[Start of Attachment]

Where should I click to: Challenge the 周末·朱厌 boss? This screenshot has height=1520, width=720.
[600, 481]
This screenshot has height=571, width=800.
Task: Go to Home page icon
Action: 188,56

[End of Attachment]

• **The problem**
Every record above needs to be given again exactly.

• **Reply to the exercise**
Where should I click to: Challenge the 周末·朱厌 boss? This screenshot has height=1520, width=720.
[600, 481]
This screenshot has height=571, width=800.
Task: Go to Home page icon
Action: 188,56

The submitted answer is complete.